(Stored entries)
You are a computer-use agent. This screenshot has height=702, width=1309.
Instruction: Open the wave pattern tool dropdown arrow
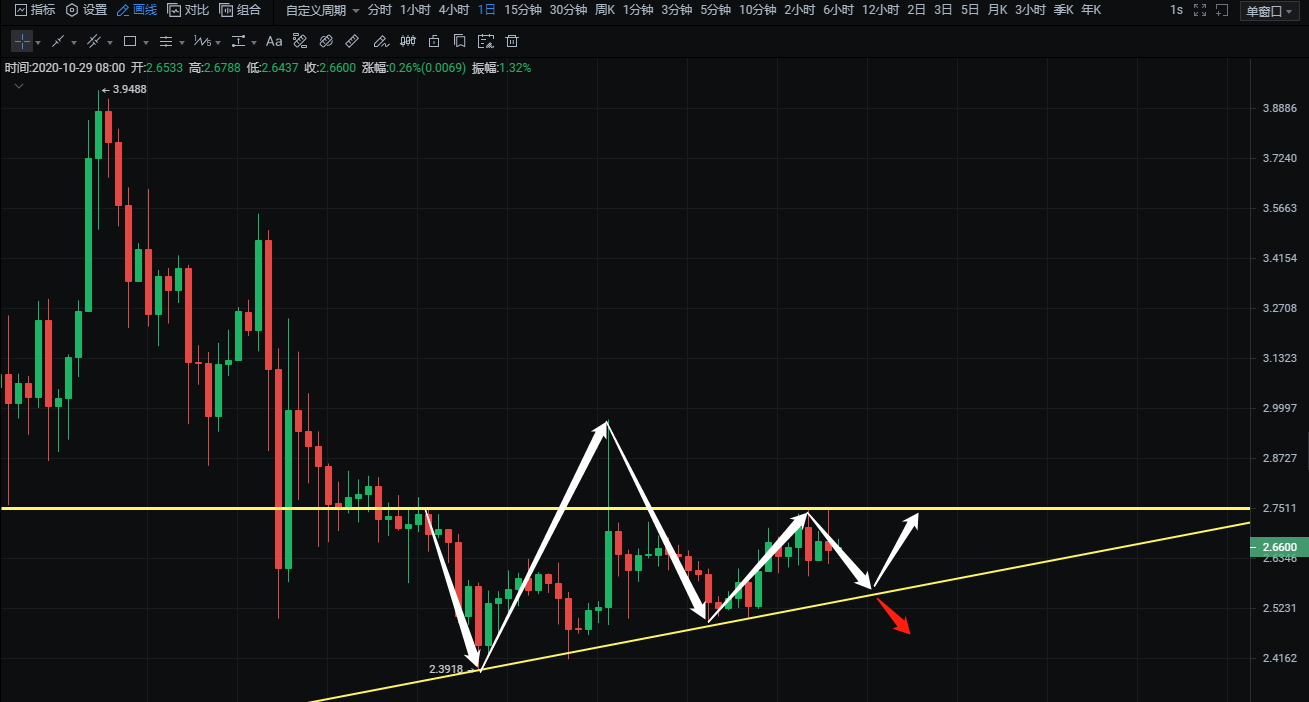[x=218, y=43]
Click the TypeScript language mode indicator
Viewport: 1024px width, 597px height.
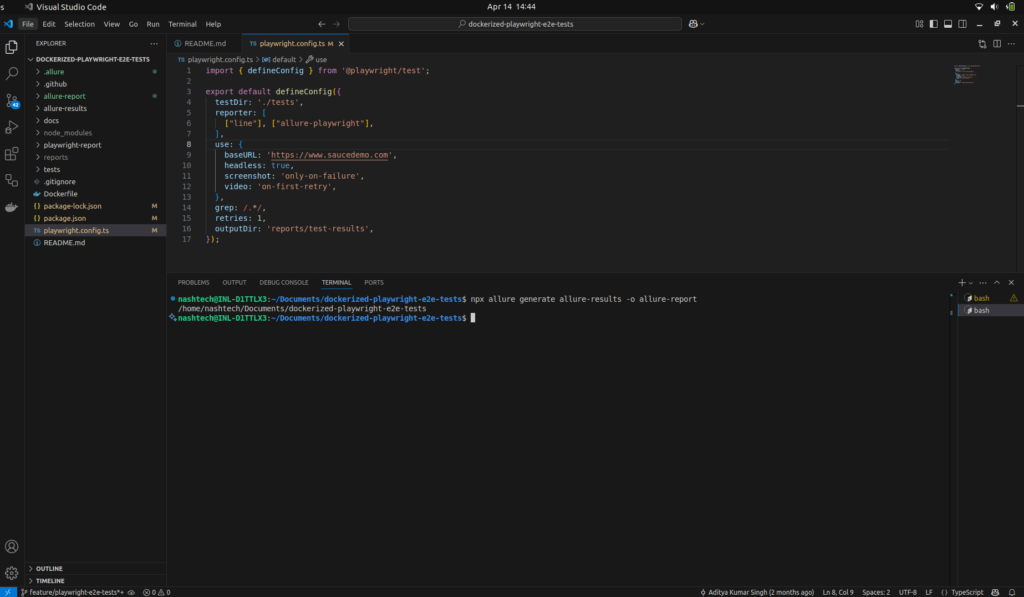[x=969, y=592]
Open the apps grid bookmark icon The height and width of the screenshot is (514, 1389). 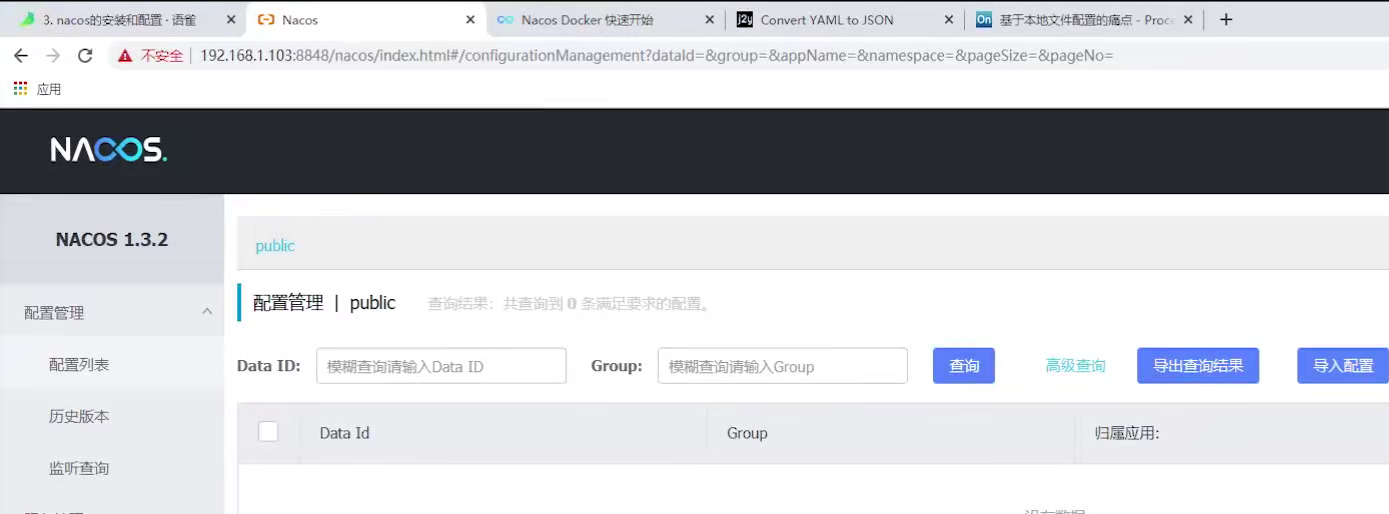click(x=20, y=89)
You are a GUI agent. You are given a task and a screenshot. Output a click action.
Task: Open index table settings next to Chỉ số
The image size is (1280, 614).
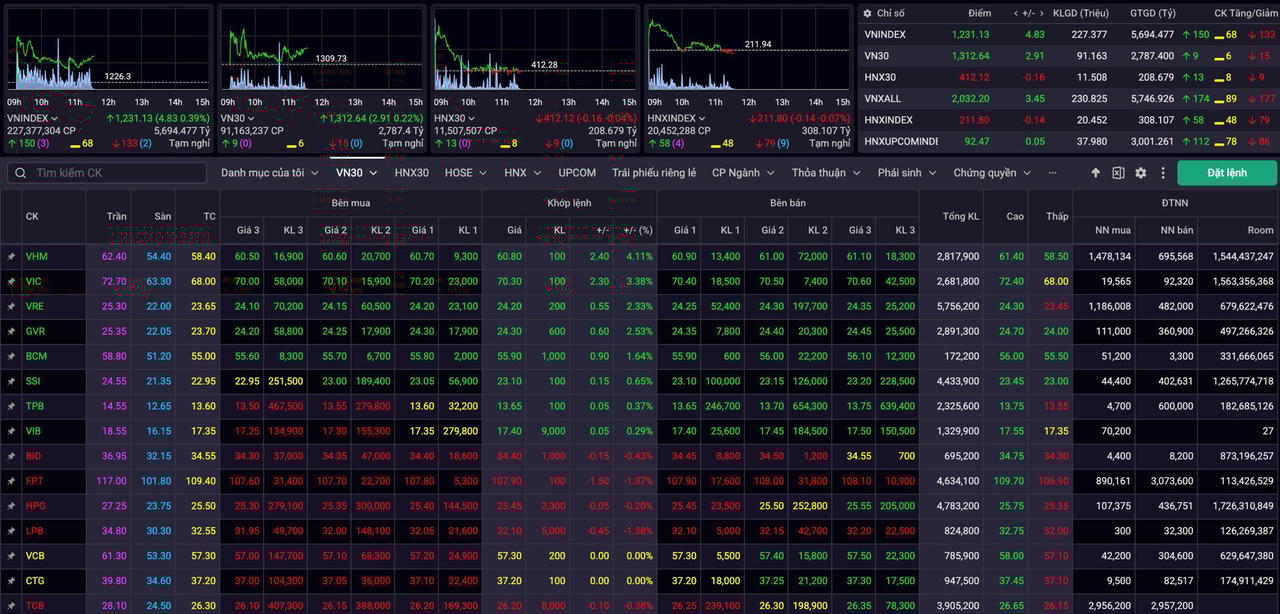[868, 13]
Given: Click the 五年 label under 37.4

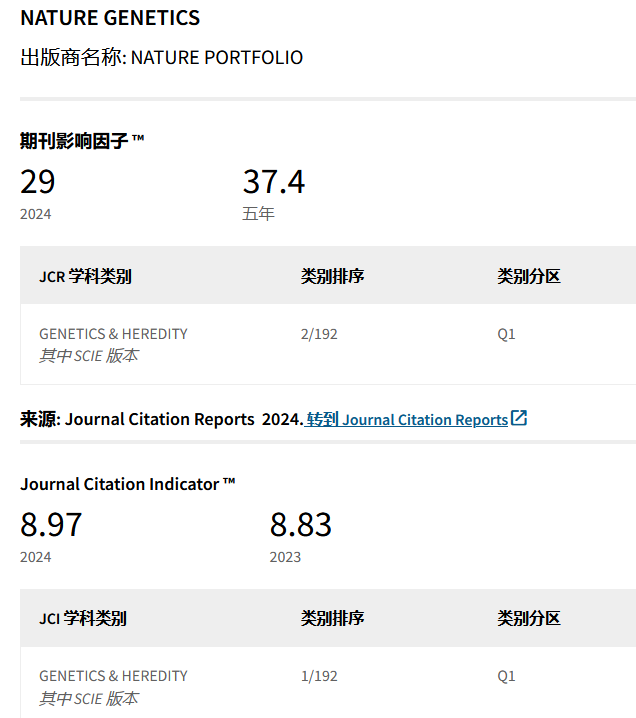Looking at the screenshot, I should point(258,214).
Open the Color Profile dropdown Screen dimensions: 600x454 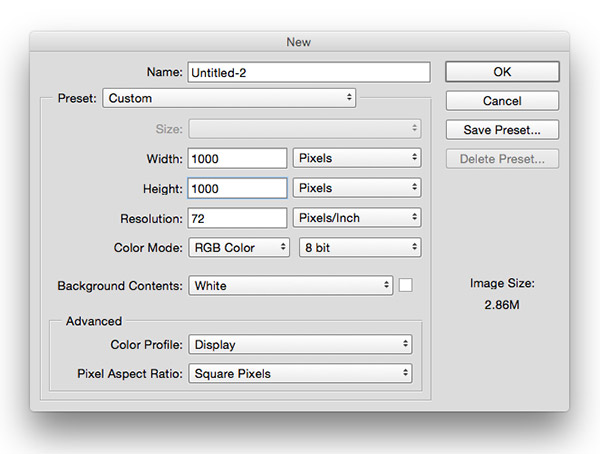[300, 344]
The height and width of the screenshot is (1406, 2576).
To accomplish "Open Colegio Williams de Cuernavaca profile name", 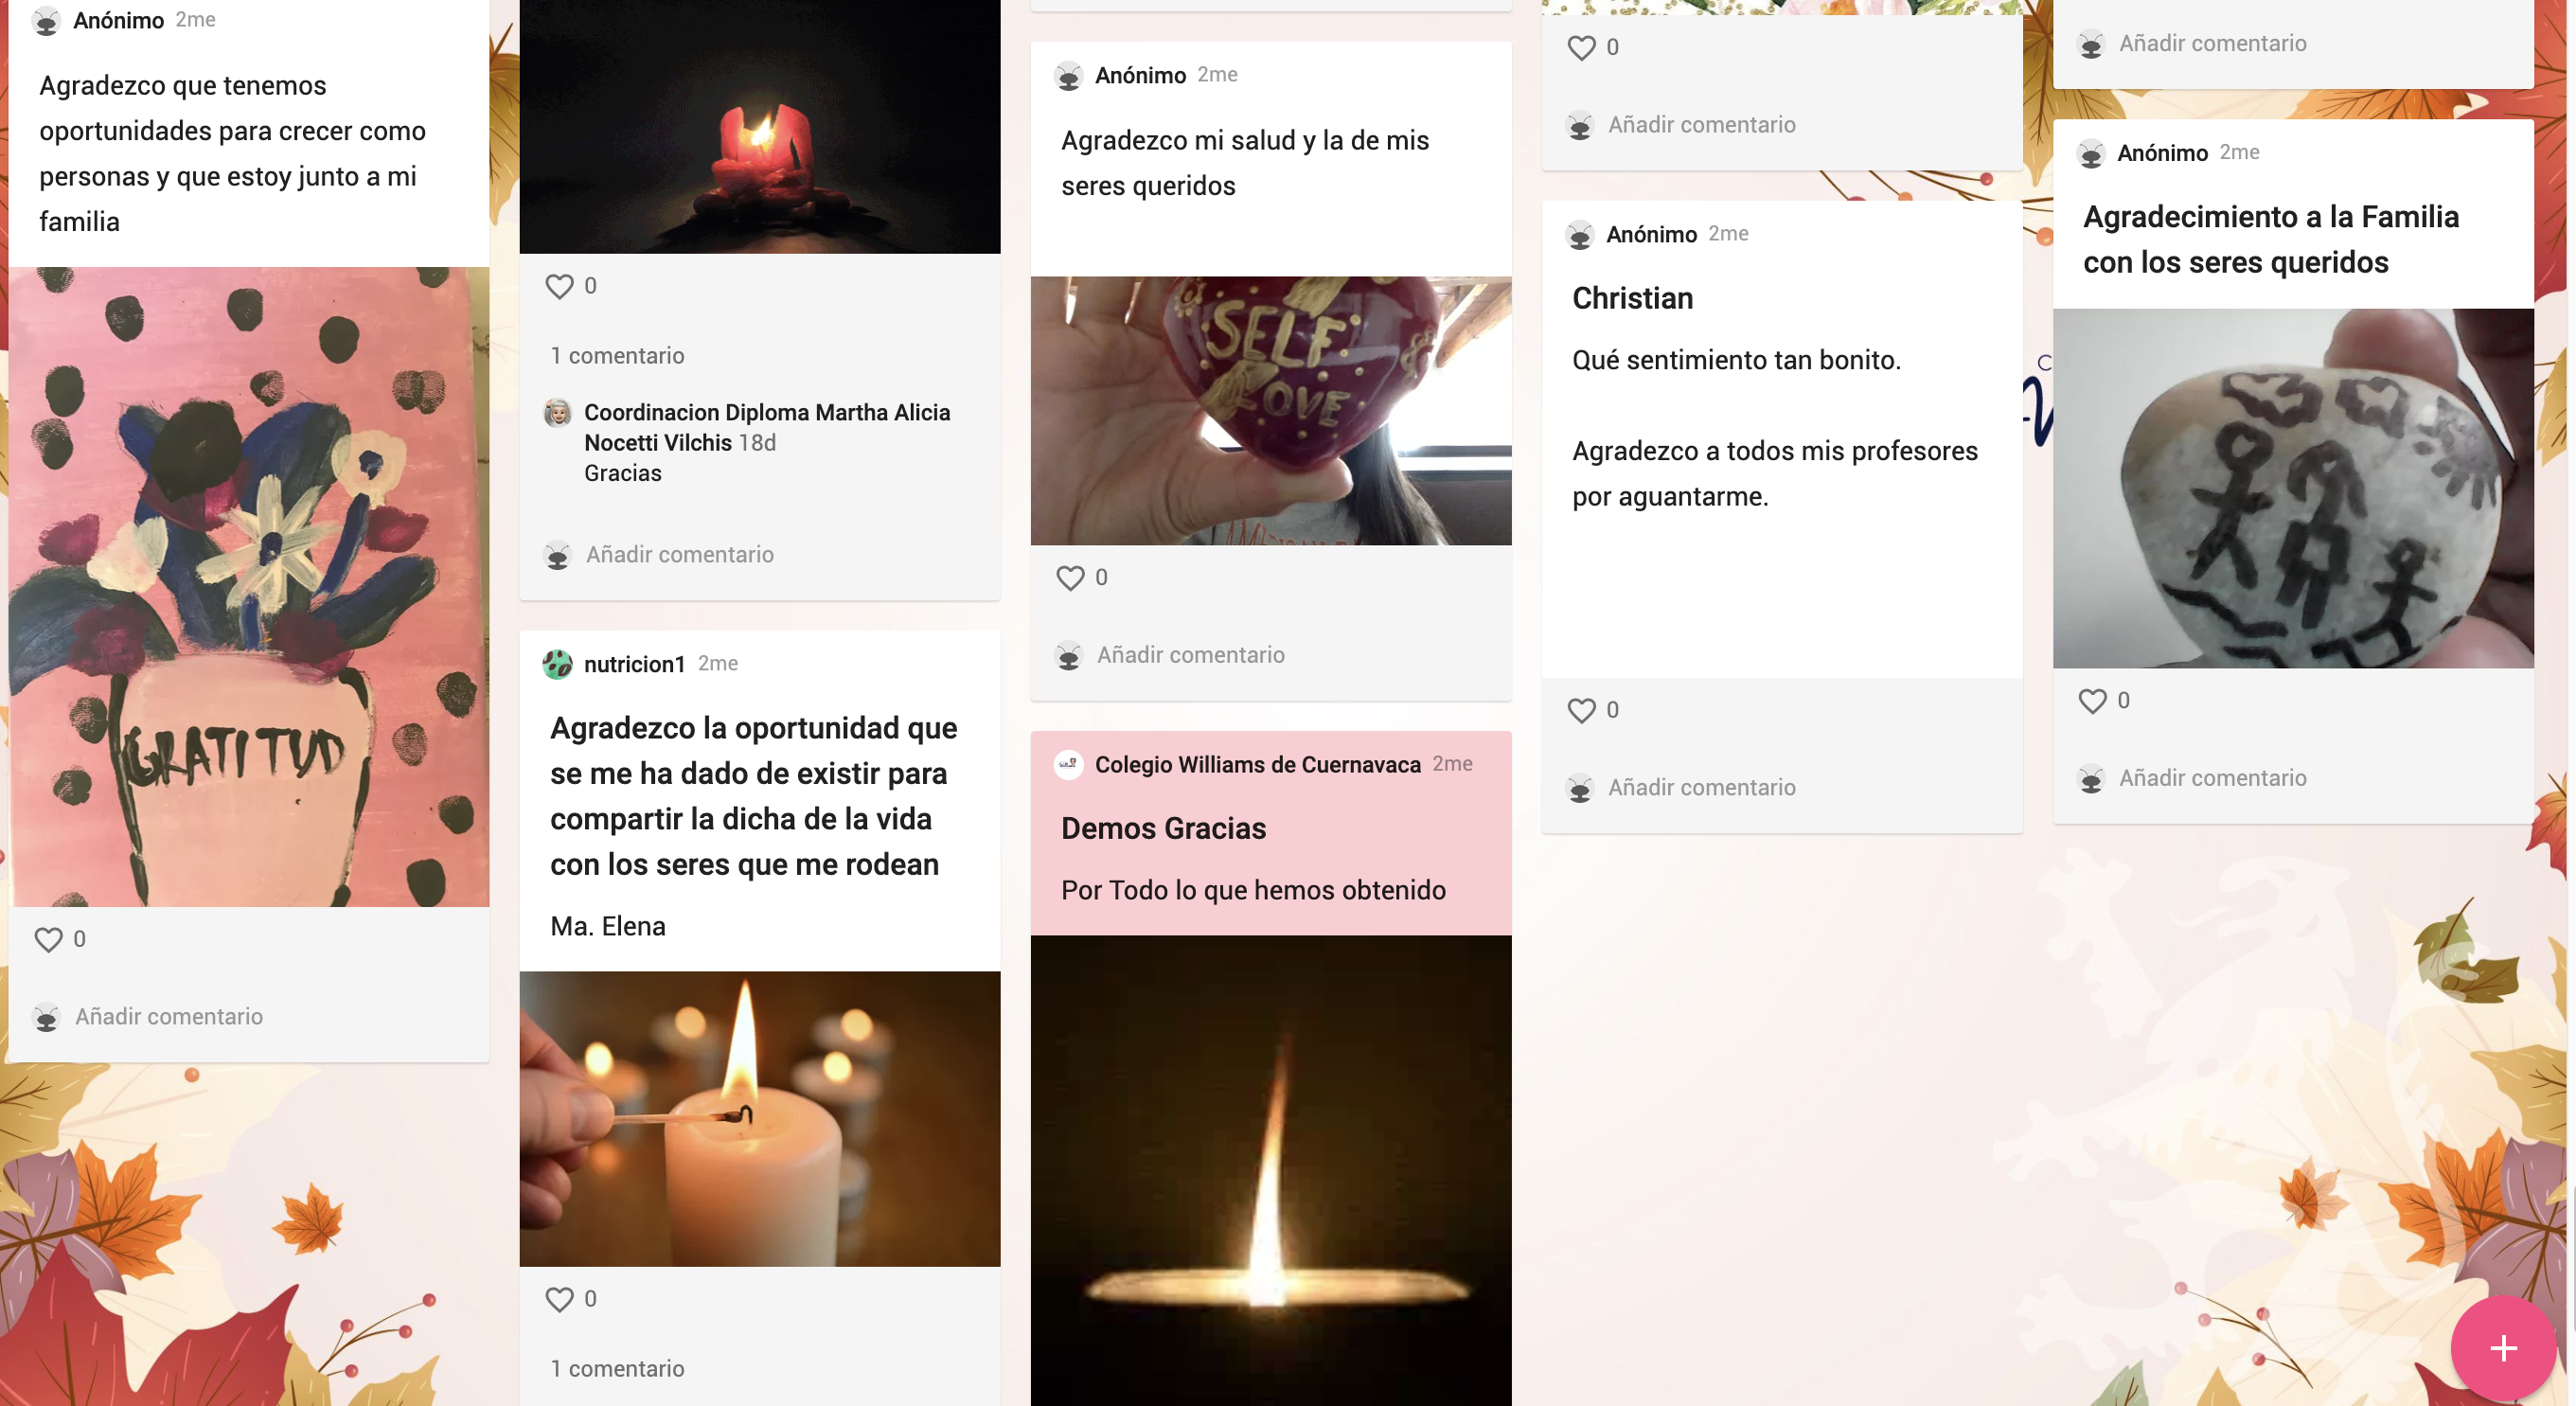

**EXERCISE INSTRUCTIONS**
Your answer should consist of all lines above that include the string "agent".

**SOLUTION**
You are a computer-use agent. This screenshot has height=702, width=1309.
You are a GUI agent. You are given a task and a screenshot. Output a click action.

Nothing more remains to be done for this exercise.